Projects

Shape Copying

So, as promised, here is a quick write-up of the shape copying robots.
Again, the video, with the disclaimer: 
Note: I realize the shapes aren't perfectly normal, and that the slave ends up in a different orientation than the master. I realized what was going on after I taped this, and I didn't feel like doing it again, but I will explain why. After each turn/straight, I had the master and the slave wait for 50 milliseconds, but I forgot to state motors A & B should be = 0, so there was a minor rotation error. Because the slave had a battery on max charge, it rotated more through those 50 milliseconds than the slave did, which had a mere 6.2 volts of battery. And there you have. An explanation for the discrepancy.

And, the images:

Now, the code is free to download HERE



Hexapod


Again, there was a turtle in the Creating Cool MINDSTORMS NXT Robots by Daniele Benedettelli, and I wanted to replicate it. Thus, a hexapod was born. Simple movements, using an ultrasonic sensor to get by obstacles. Nothing else to say.

Oh, and I played around with Pinnacle Studio for the title effects.




Biped




After having read Creating Cool MINDSTORMS NXT Robots by Daniele Benedettelli (http://robotics.benedettelli.com/book1.htm), I decided to experiment the possibilities of creating my own biped. The robots in the book were either simple (like Quasimodo) but couldn't turn, or were complex, but very efficient. I wanted to find out what kind of biped I could build after looking at these robots.
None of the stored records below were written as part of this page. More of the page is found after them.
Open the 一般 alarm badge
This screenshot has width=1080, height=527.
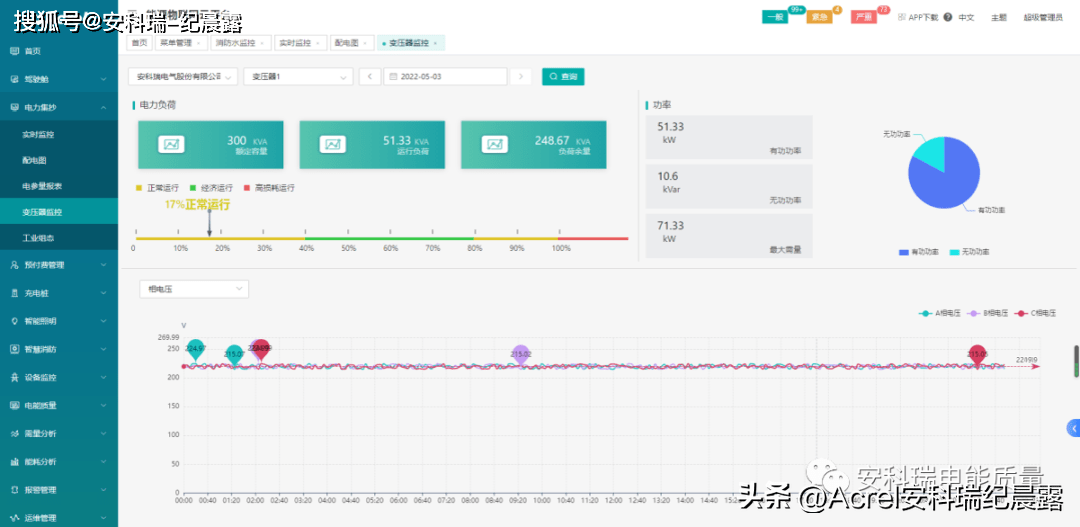pos(774,17)
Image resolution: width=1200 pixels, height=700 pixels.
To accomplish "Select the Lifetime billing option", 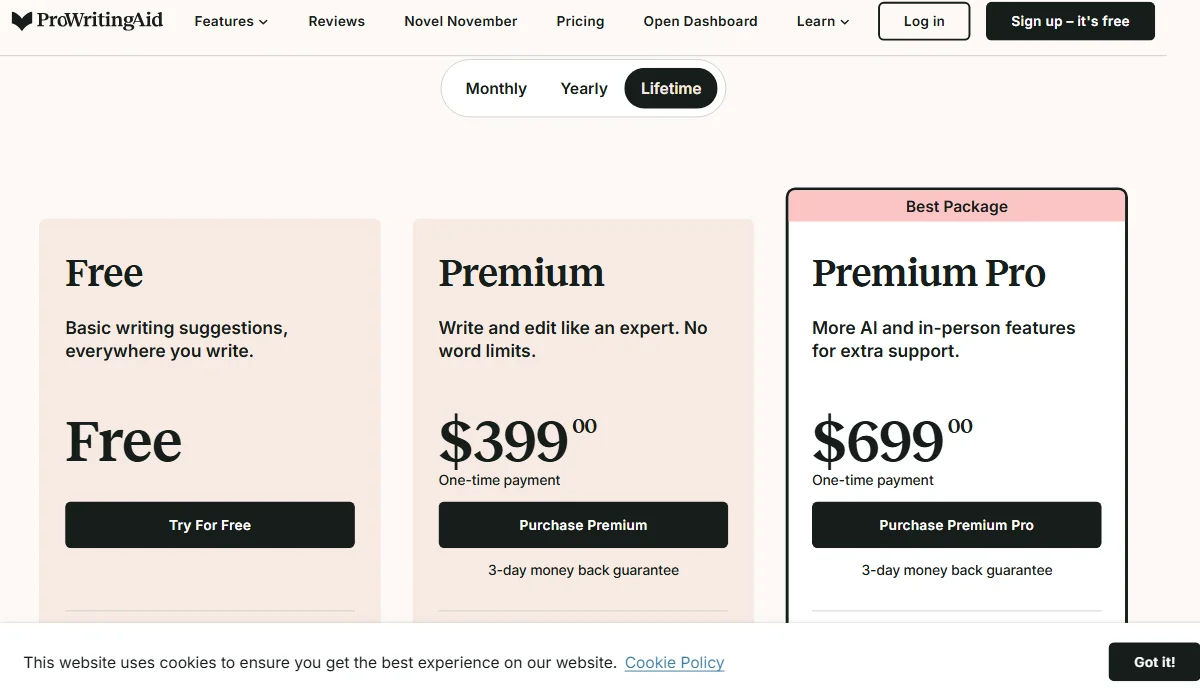I will (x=670, y=88).
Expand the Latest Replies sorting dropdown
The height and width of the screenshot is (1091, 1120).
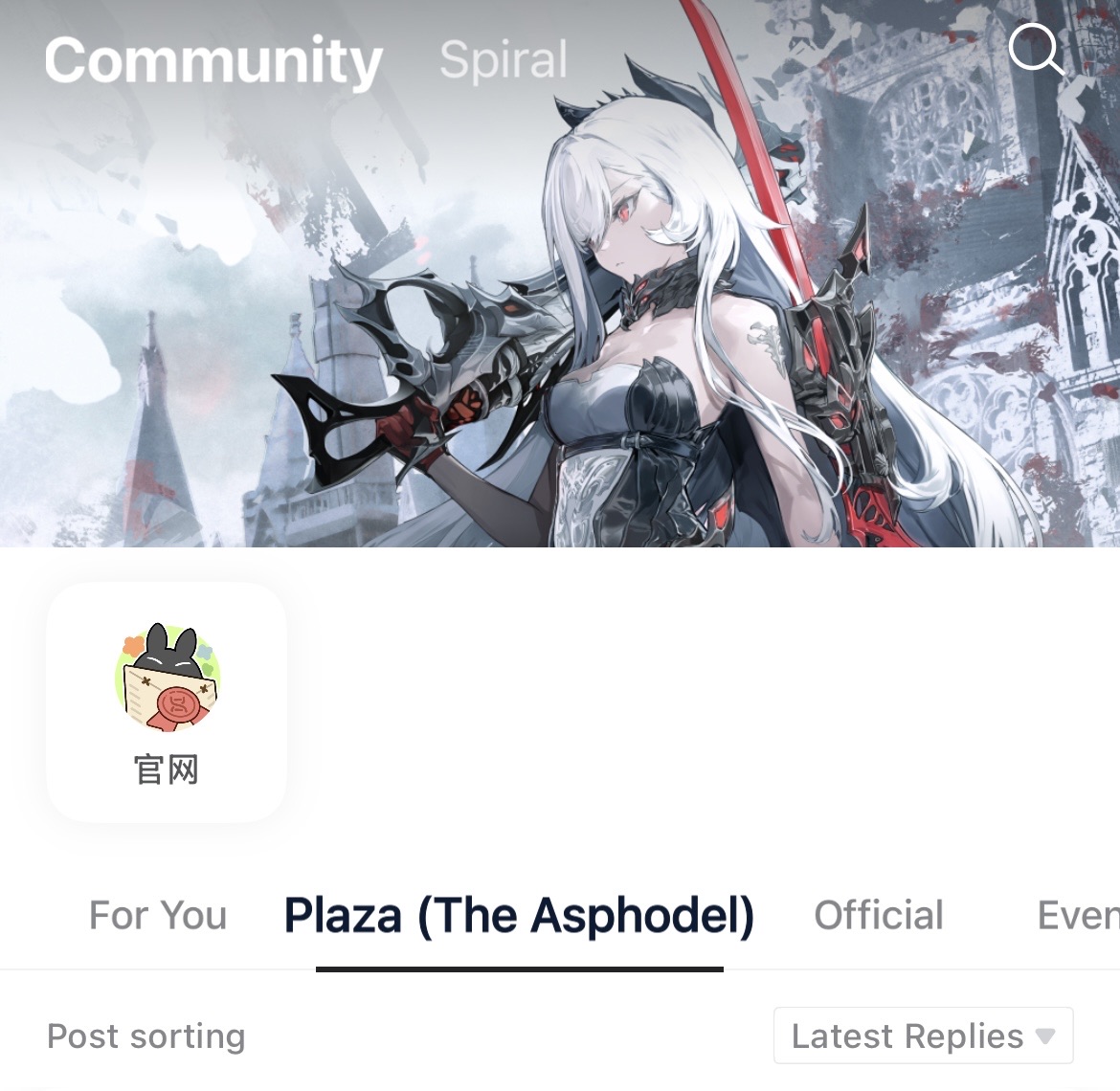(x=923, y=1035)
At first, I tried coming up with a simple leg design with large feet, to make balancing a shift in the center of gravity easy. However, I found creating light legs that could be lifted but large enough to supply great balance difficult. I eventually did some research, and found a great example. Bigstep (http://stridsland.webs.com/walkers.htm) was compact and quite simple, and I decided to model my biped after it.
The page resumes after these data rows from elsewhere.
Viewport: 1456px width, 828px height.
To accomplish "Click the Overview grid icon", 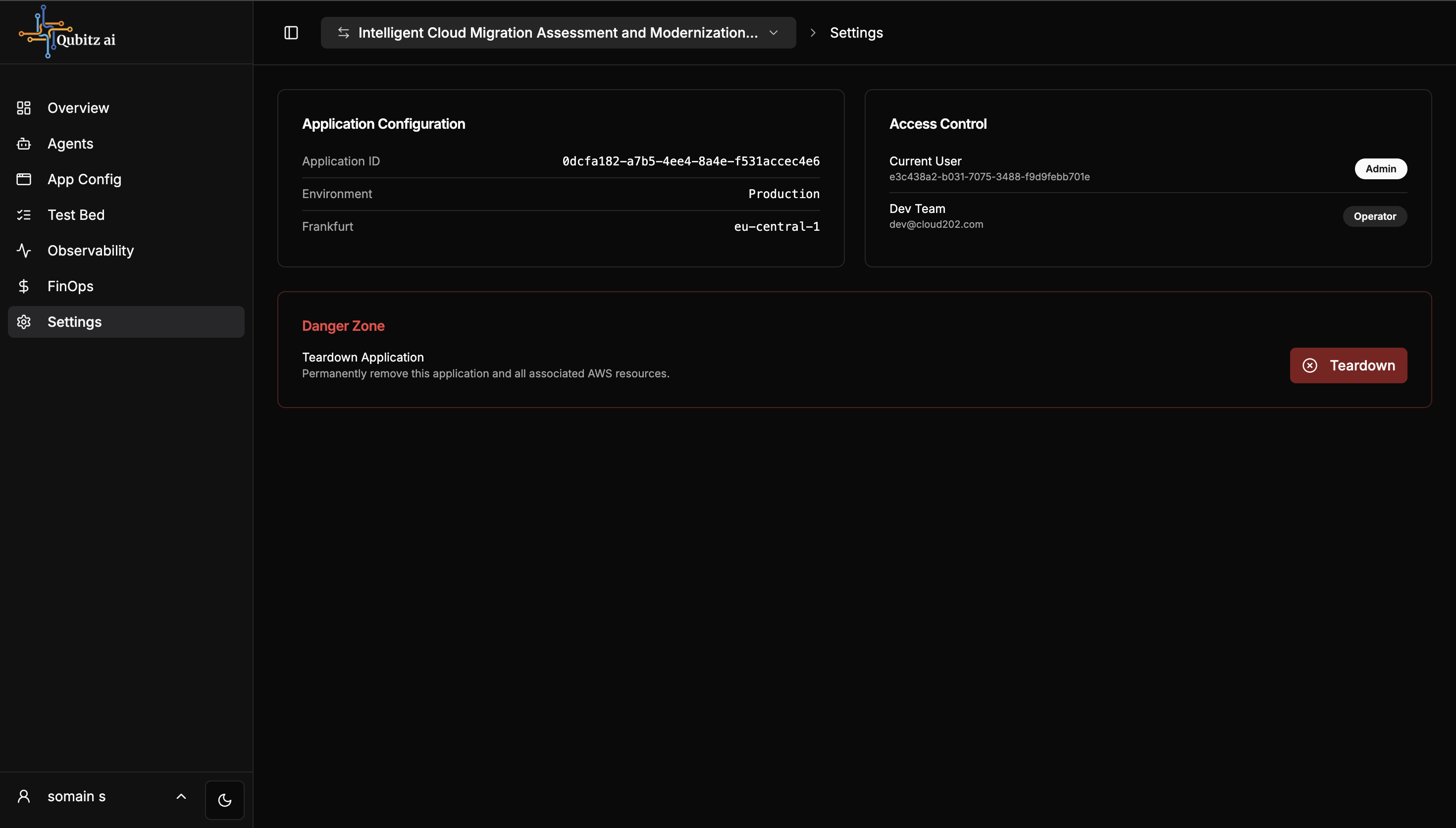I will pos(24,108).
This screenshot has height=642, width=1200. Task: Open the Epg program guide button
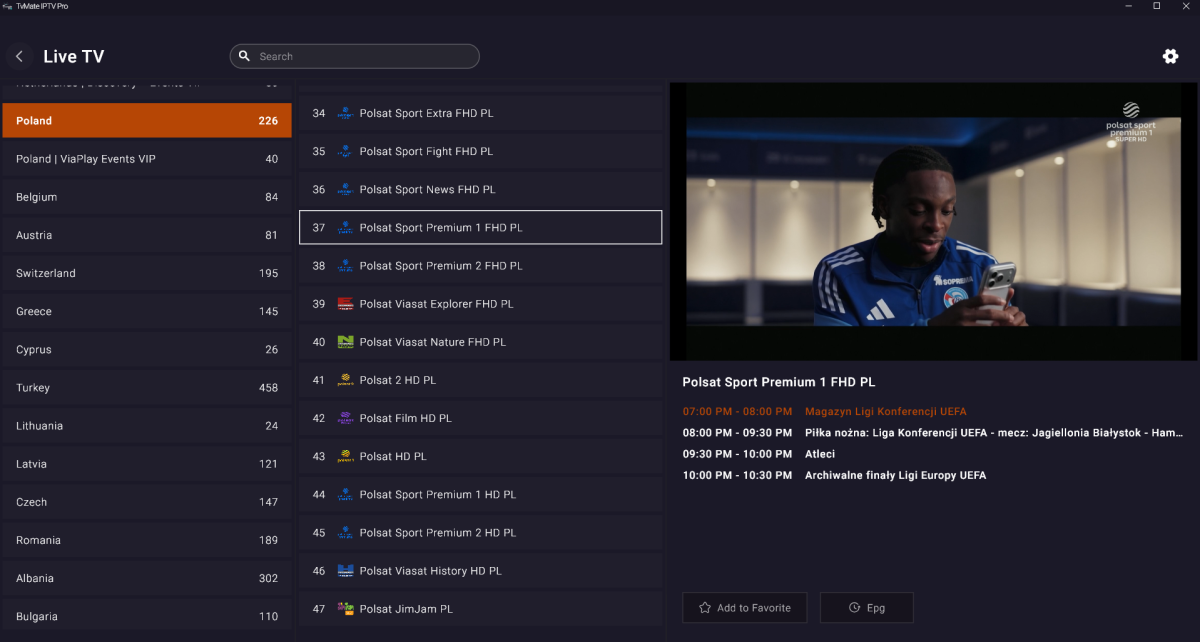point(866,608)
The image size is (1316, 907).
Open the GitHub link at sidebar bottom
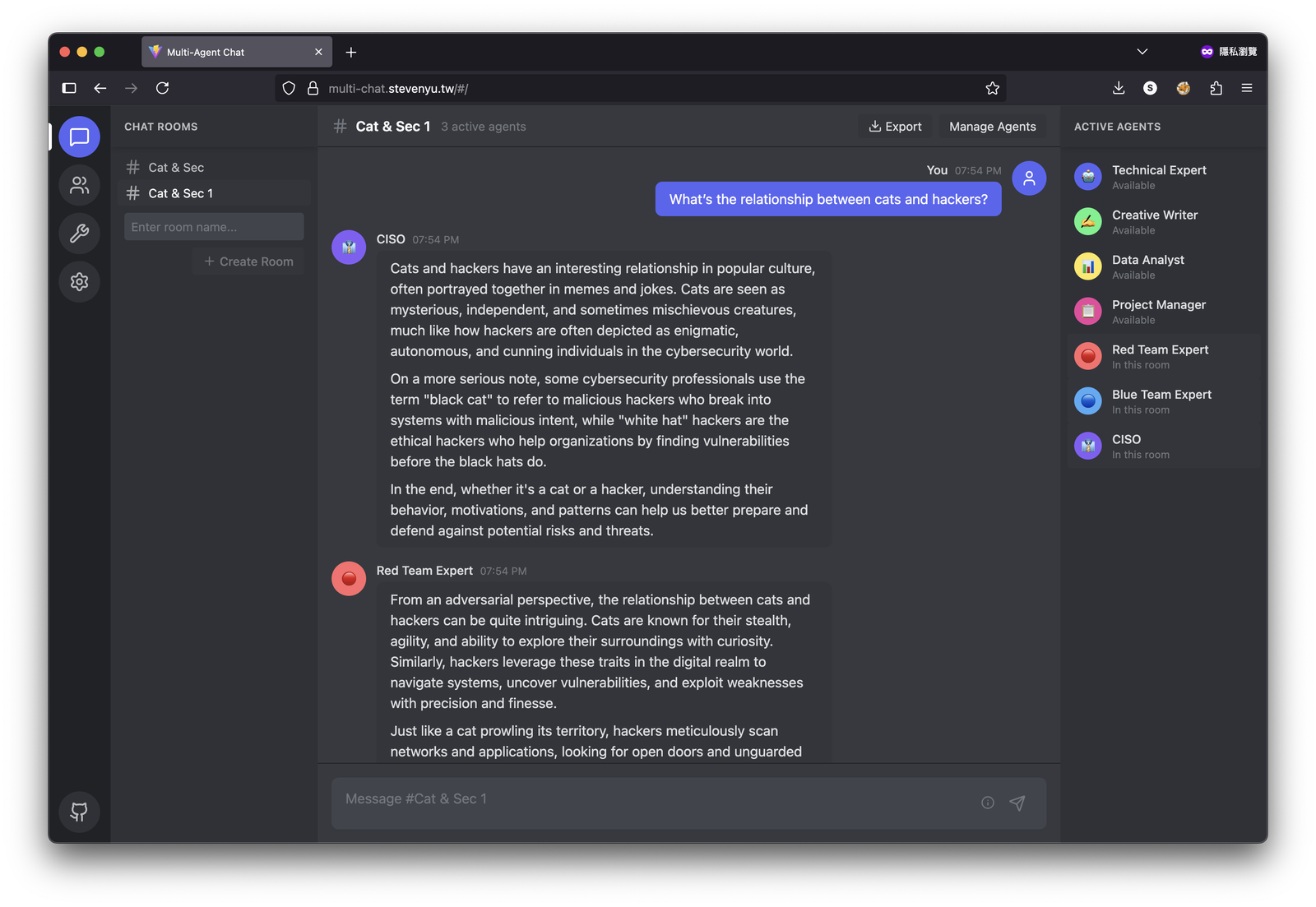pyautogui.click(x=79, y=812)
It took me a week to properly build it; making sure that all the gears meshed correctly and that the whole body lifted off the ground to shift the COG to one leg wasn't easy. It took me about 3 days to code it in NXC. I created simple functions for it to turn when it sees an object, walk backwards, and walk forwards (The video I took only shows him walking backwards, for some reason ...). I left nothing to chance when timing the change in the COG, so I used to touch sensors on the feet to detect when the motor fell on them, which indicated a full change in the COG.
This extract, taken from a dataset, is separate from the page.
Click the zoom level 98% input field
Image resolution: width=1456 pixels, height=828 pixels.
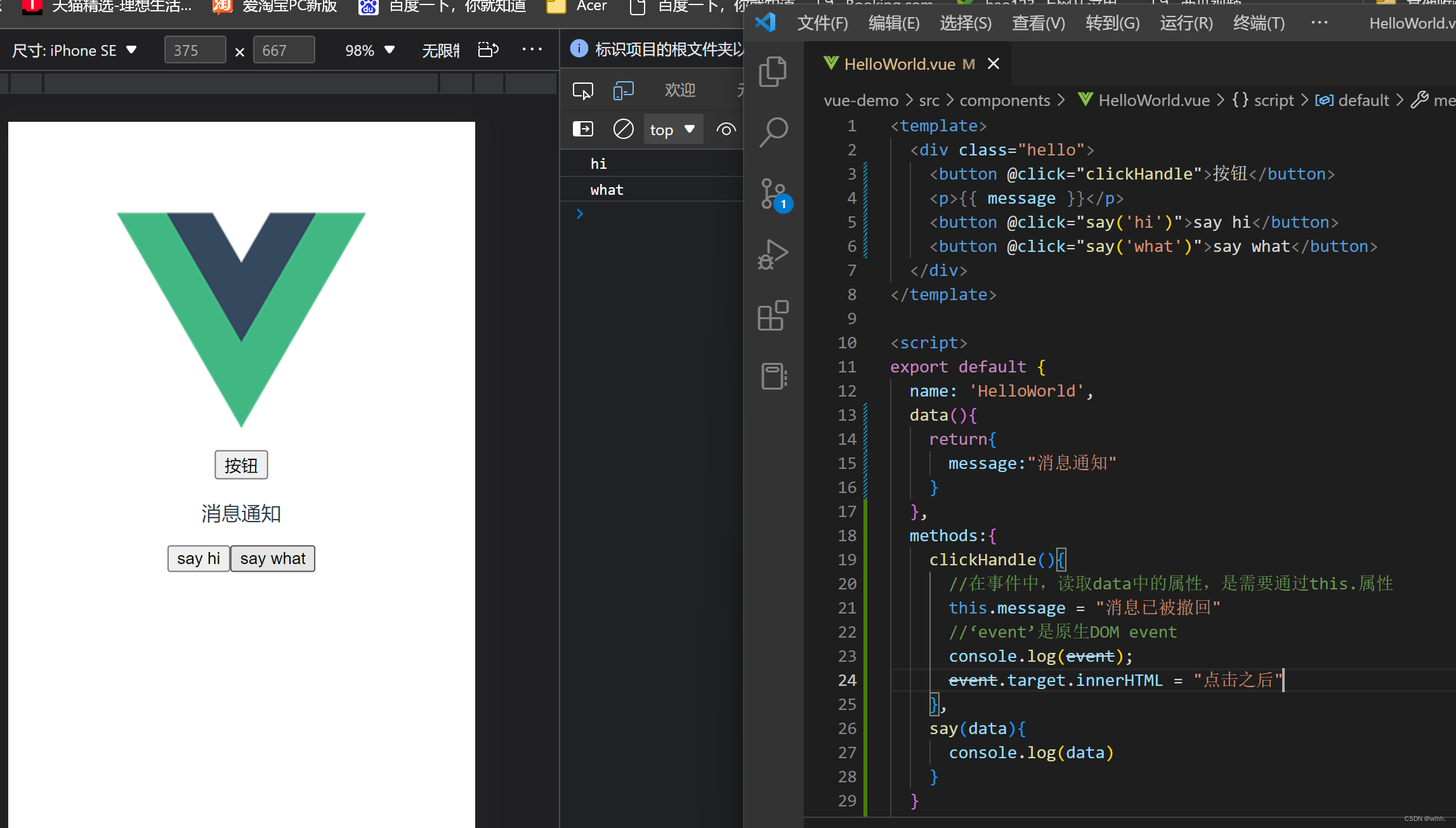pyautogui.click(x=360, y=49)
I also discussed some bipedal issues in humans with my dad, who used to work as a surgeon in Europe. He told me that in humans, there are certain, if I could can put it mechanically, "linkages" between the legs, the hips, and the shoulders, all working together in a continous motion to keep us balanced unconsciously. When we walk, we shift ever so slightly from side to side. The change is more obvious when standing on one leg. If you put your hands to your hips, you can notice a change in their positions, occurring automatically to provide balance.

If such a perfect system of linkages can be incorporated in a robot and monitored by the program, then  maybe a truly efficient biped can be created. In the meantime, what I've got is in the video at the top.




Lego Wheel Run


This invention was for an online contest to create fun, playful arcade game. Trying to combine Skeeball with a multiplex of traps led me to create the Lego Wheel Run. "Wheel" indicates the two big wheels the ball must be pushed between before firing.

The main challenge I tried to overcome was including the use of the Power Functions motors (also a LEGO product) to include more moving parts. I had to setup the infrared link to communicate between the LEGO Mindstorms and the LEGO Power Functions Motors, as well as download some new drivers to get the code working.

This project did not win, unfortunately. However, it did receive many positive comments about the design of the run and the implementation of the Power Functions equipment.